Revolutionary zeal: there will always be angry or impatient people who would like a quick change, and to them revolution may be more appealing then evolution. These are those who would rather fight than create. It is, of course, worthwhile trying to reason with them, but talking may not always work. If this is the case, it may be better to let them go than to try to contain them. History shows that revolutionary zeal can be too dangerous to give it a change to take over. However, if possible, those people shouldn’t be alienated either. When the forces supporting the existing system start lashing out (see below), revolutionaries may play an important role not so much in overthrowing the old (which can be left to spontaneous processes), but in protecting the new against turning the chance into something even worse.

Isolationism: Some people reject mainstream social life and attempt to create their own local paradise, usually in a geographically remote place. Although they may not contribute directly to change, such experiments can still have a great value, as much can be learned from their experiences. Isolationism is more often though manifested as inward-looking, self-ghettoisation within wider society, which can lead to an ‘us v. them’ mentality (‘them’ being everybody else). In extreme cases, this can turn into a movement or community close to something like a sect or cult. To avoid this, every group needs be fluid to some extent. In other words, there should be some degree of permeability between the inside and the outside. Connections and collaboration with other groups and multiple belonging can go a long way into avoiding a largely unhelpful in-group / out-group attitude, as well as black-and-white thinking.

Excessive optimism (utopianism): Good ideas can change the world, but the reality of implementation can corrupt even the best ideas. What could be better than renewable energy suppliers? Well, even the most determined customers would give up if it takes a half an hour for their customer service to answer a call. It’s an unfortunate fact of life that things usually do not run smoothly. Even with a perfect system (and there is no perfect system), things would not run smoothly, as this would require perfect people and you can’t expect those who were born into and live in a dying system to be perfect. Hope is essential, optimism is good, but excessive optimism is a recipe for a failure. It is important that any organisation or movement is prepared for reality to kick in and for various challenges along the way.

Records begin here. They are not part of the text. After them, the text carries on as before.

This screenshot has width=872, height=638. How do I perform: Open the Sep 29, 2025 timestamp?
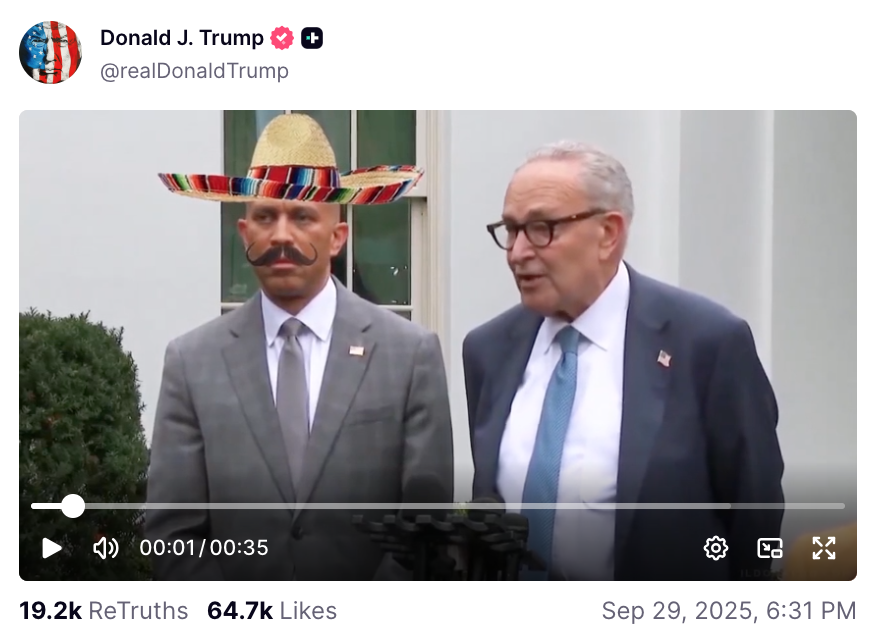(728, 611)
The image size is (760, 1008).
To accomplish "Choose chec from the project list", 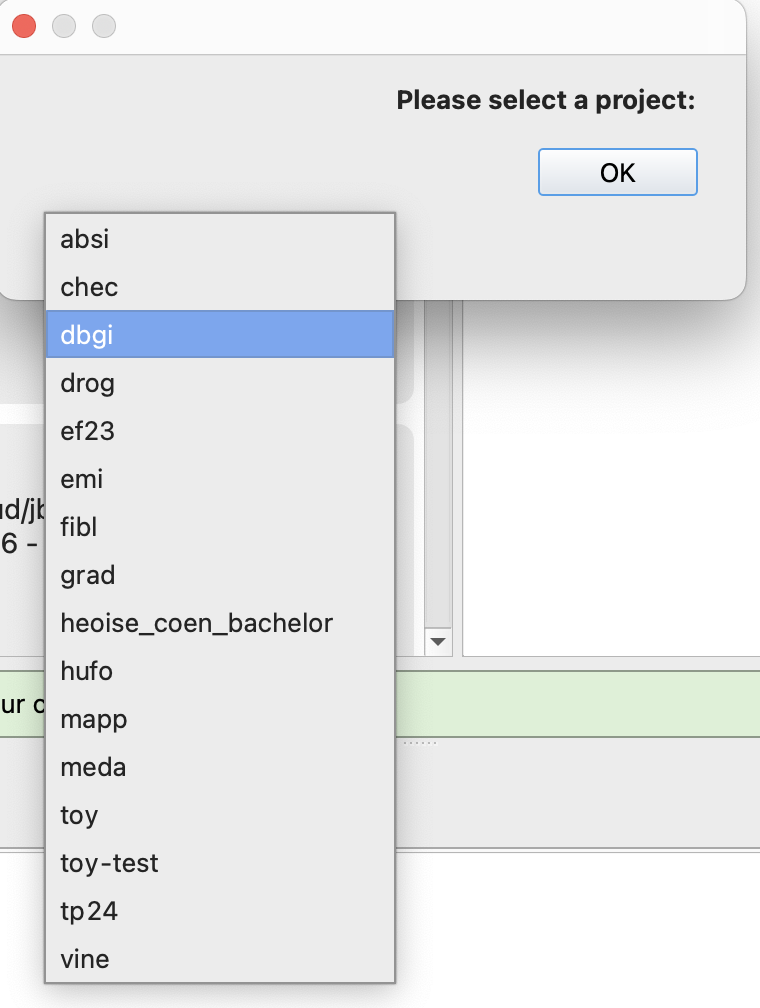I will point(220,287).
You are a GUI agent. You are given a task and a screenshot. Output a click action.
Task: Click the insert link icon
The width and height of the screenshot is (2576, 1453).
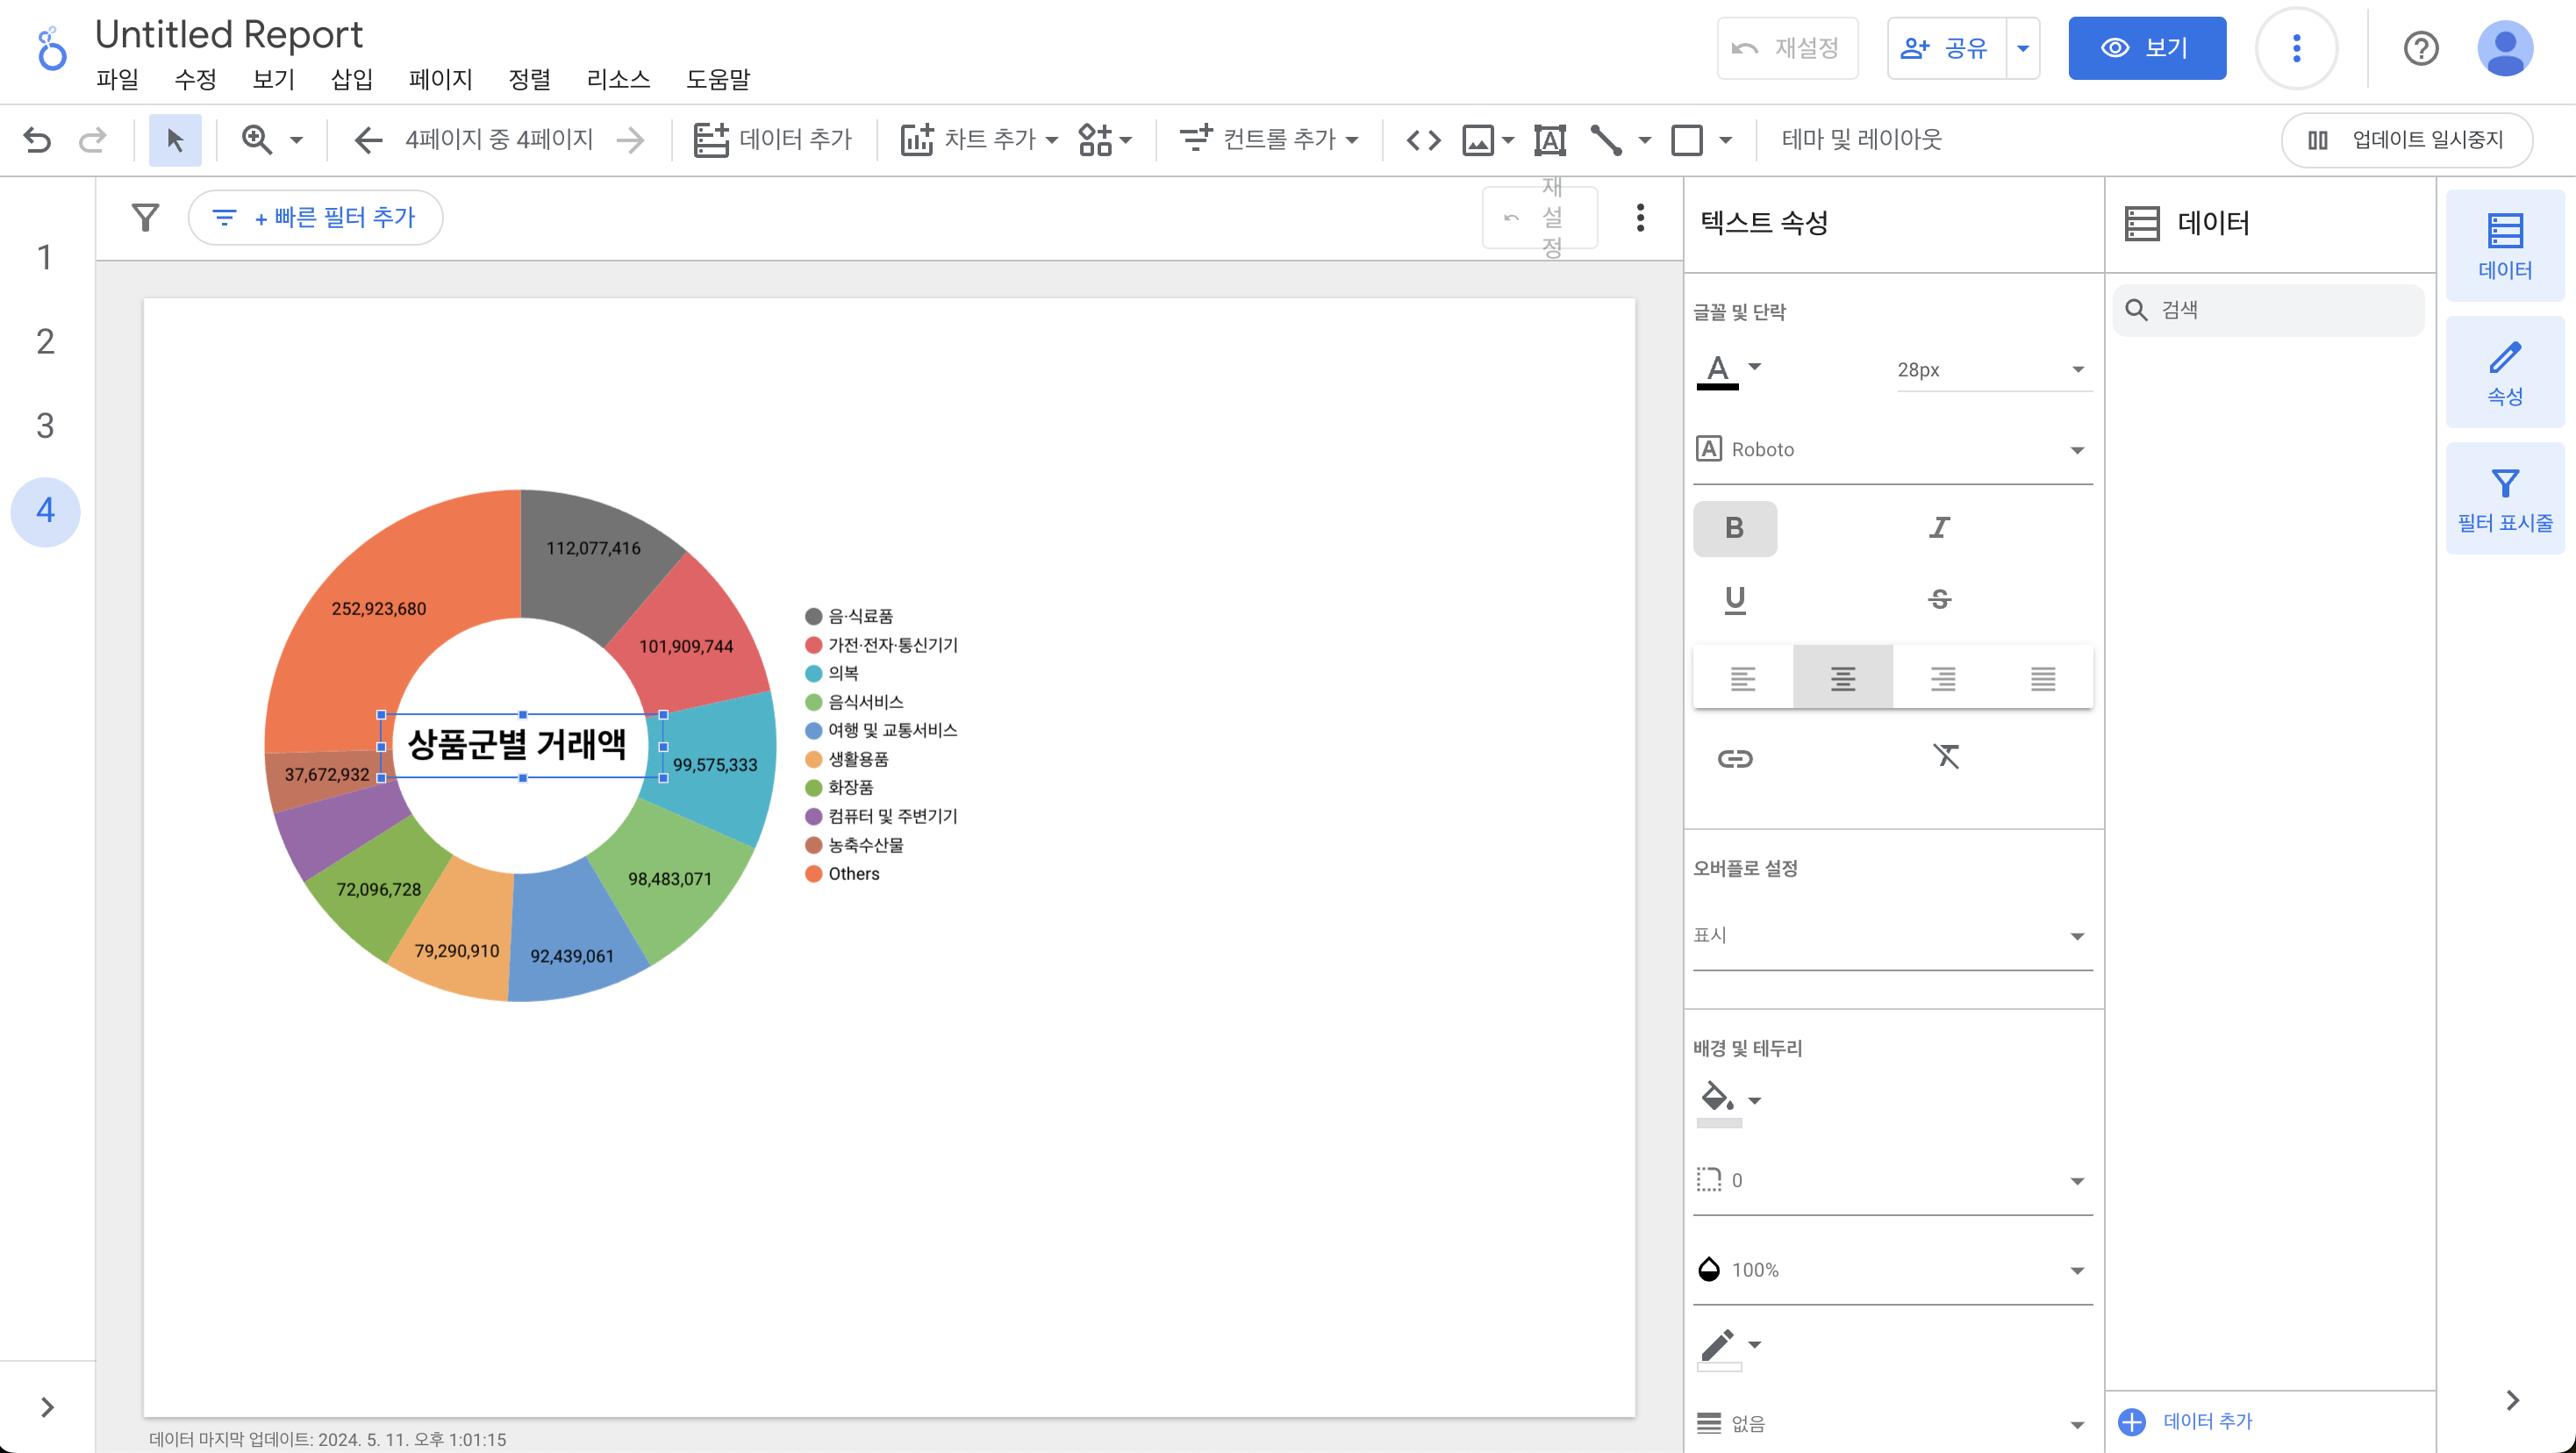pos(1735,758)
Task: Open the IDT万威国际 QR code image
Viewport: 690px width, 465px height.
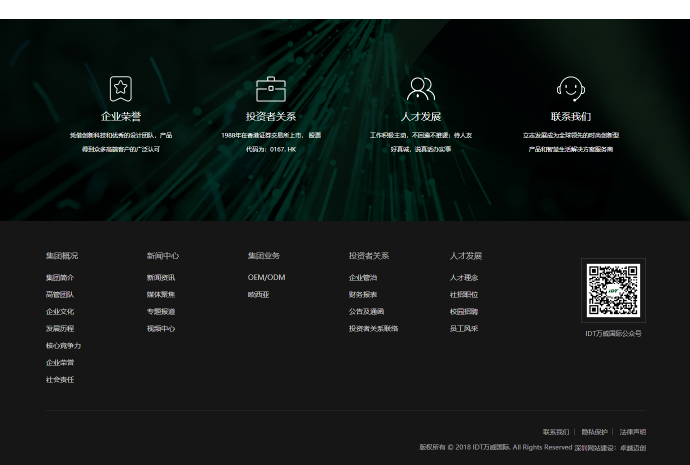Action: tap(613, 290)
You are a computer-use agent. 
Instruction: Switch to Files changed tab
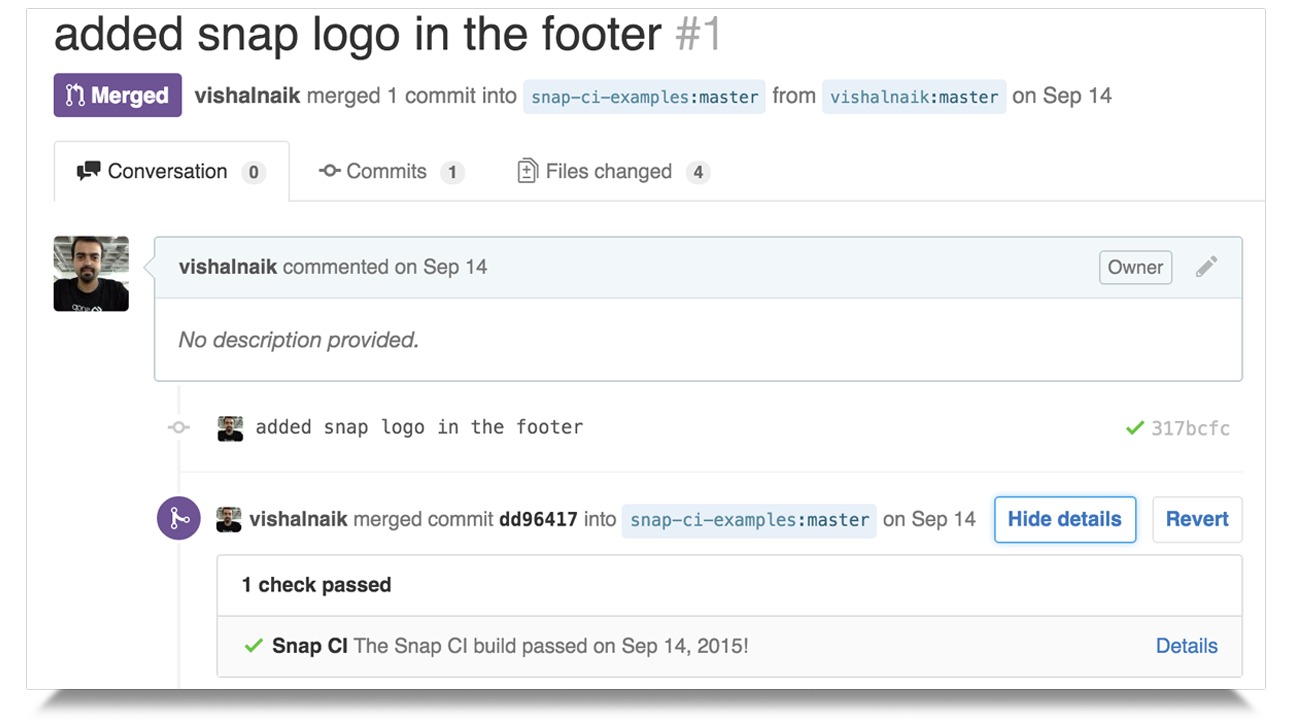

[1] can offer helpful tips on how to do this.
[2] In recent years a regressive writer, Jordan Peterson, has been advocating this.
[3] Practical challenges such as money, time, space, organisation, etc. are not discussed here as they differ from case to case and cannot be meaningfully generalised.
[4] The Cultural Revolution (1966-1976) was carried out mostly by young people who saw themselves as, and in many ways were, grassroot activists. China’s leader, Mao Zedong, utilised and encouraged their righteousness in a fight with his own Communist Party after his attempts at economic reform led to mass starvation. However, things got so out of control that he had to quickly stop this destructive force, send young people to the countryside for ‘re-education’, and bring in a de facto military dictatorship.
[5] The revolution that was begun by secular, educated Iranians as a protest against the dictatorship of the Shah was hijacked by Islamic clerics, led by Ayatollah Khomeini, for their own purposes. The first victims of the new regime were the students and others who started the revolution in the first place.